Dans ses écritures notifiées le 18 juillet 2023, Maître [P], ès qualité de liquidateur judiciaire de la société TERRITOIRE REDSKINS demande à la cour de :

A titre principal,

- Déclarer irrecevables les demandes de production sous astreintes de documents formulées par la société BC WEAR à l'encontre de Maître [P] ès qualités ;

- Confirmer en toutes ses dispositions le Jugement rendu le 13 juin 2022 par le tribunal de commerce de Saint Brieuc.

A titre subsidiaire,

- Déclarer la société BC WEAR irrecevable en toutes ses demandes ;

En tout état de cause,

- Débouter la société BC WEAR de l'ensemble de ses demandes, moyens, fins et conclusions ;

- Condamner la société BC WEAR à payer la somme de 8.000 euros à Maître [P] ès-qualités au titre de l'article 700 du CPC ainsi qu'aux dépens, dont distraction est sollicitée au profit de Maître Laurent PETIT conformément aux dispositions de l'article 699 du Code de procédure civile.

Il est renvoyé à la lecture des conclusions précitées pour un plus ample exposé des demandes et moyens développés par les parties.

DISCUSSION

La nullité de la société BC WEAR

Maître [P], ès qualités de liquidateur judiciaire de la société TERRITOIRE REDSKINS soutient le caractère frauduleux de la société BC WEAR laquelle est destinée à confier à M. [Y] la gestion d'une société alors qu'il a été condamné à une interdiction de gérer.

Le liquidateur se fonde sur le déplacement du siège social de la société au domicile de M. [Y] et sur le fait que M. [Y] est son unique interlocuteur. Il estime que cette situation dénote une gestion de fait.
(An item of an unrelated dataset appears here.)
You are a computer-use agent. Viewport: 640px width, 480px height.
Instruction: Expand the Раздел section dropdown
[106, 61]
Il en tire pour conséquence la nullité de la société BC WEAR et l'irrecevabilité des demandes qu'elle présente.

La société BC WEAR fait valoir que la demande en nullité par voie d'exception est prescrite et qu'en tout état de cause le caractère fictif de la société n'est pas établi.

Toutes les actions en nullité en matière de société se prescrivent par trois ans à compter du jour où la nullité est encourue sauf exception (action en nullité d'une fusion ou scission de sociétés).
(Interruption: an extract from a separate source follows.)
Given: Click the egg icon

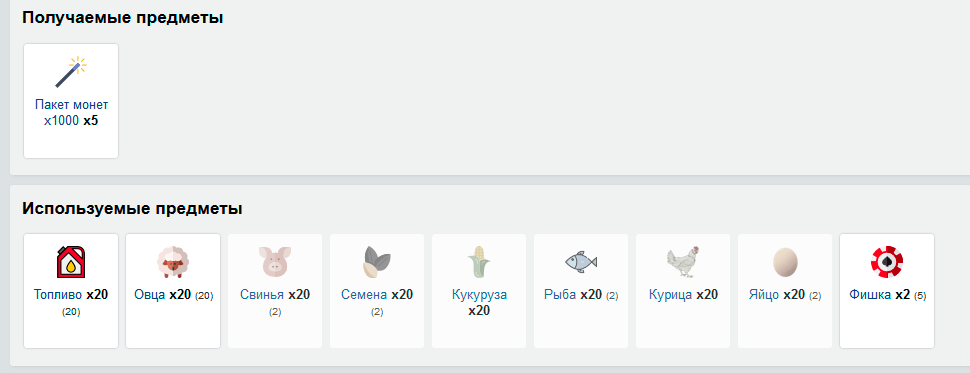Looking at the screenshot, I should (785, 262).
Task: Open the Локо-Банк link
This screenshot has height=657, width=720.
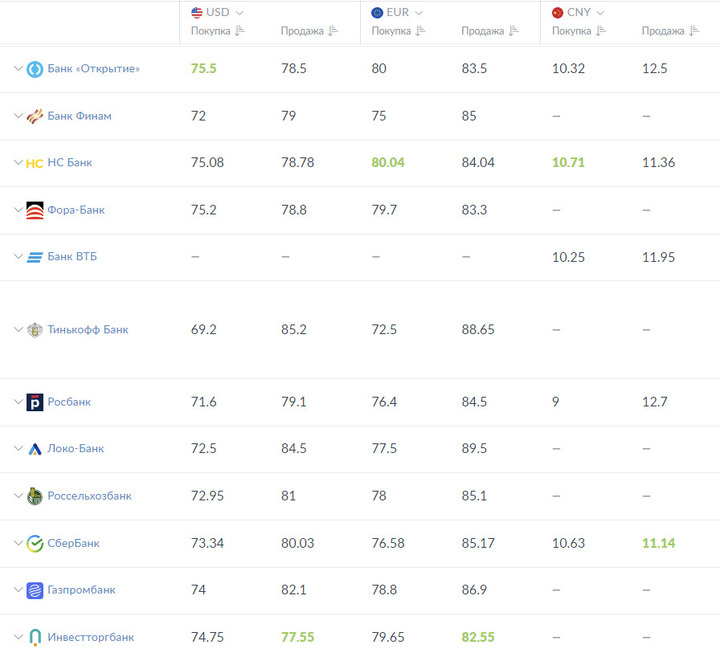Action: (76, 449)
Après l'expiration du délai de prescription, en l'espèce acquis le 21 juin 2019, la nullité invoquée par voie d'exception est imprescriptible (article 1185 du code civil) sauf si celui qui l'invoque n'a pas lui-même exécuté l'acte critiqué. A la condition cependant que l'exécution soit régulière.
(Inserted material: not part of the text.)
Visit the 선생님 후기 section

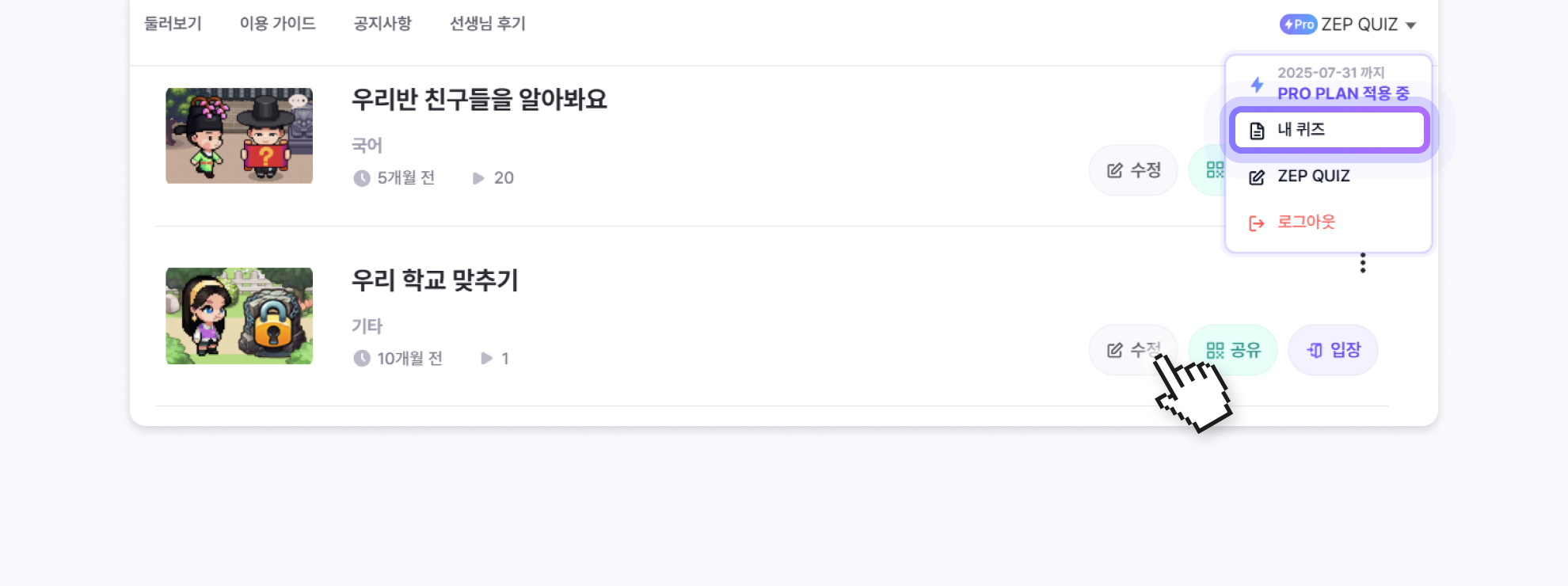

La société TERRITOIRE REDSKINS est en relation commerciale avec la société BC WEAR depuis l'application du contrat de cession de mandat d'agent commercial soit depuis le 24 juin 2016.

Le liquidateur es qualités doit donc établir que ses relations avec son agent commercial sont irrégulières.

Dans les sociétés commerciales, la nullité de la société ne peut résulter que d'une disposition expresse du livre II du code de commerce. Pour les sociétés de capitaux et pour la SARL, la loi ne prévoit aucun cas de nullité expresse. Une société peut être annulée en cas de fraude, en application de l'adage fraus omnia corrumpit. Dans un tel cas la société fictive possède les apparences d'une véritable société, c'est-à-dire un siège social, une dénomination sociale, qui a accompli toutes les formalités de publicité nécessaires. Elle n'a pourtant aucune existence propre et est destinée à masquer les agissements d'un tiers qu'il ait ou non la qualité d'associé.

Le liquidateur estime que M. [Y] dirige la société ce qui lui confère son caractère frauduleux puisqu'il est atteint par une interdiction de gérer.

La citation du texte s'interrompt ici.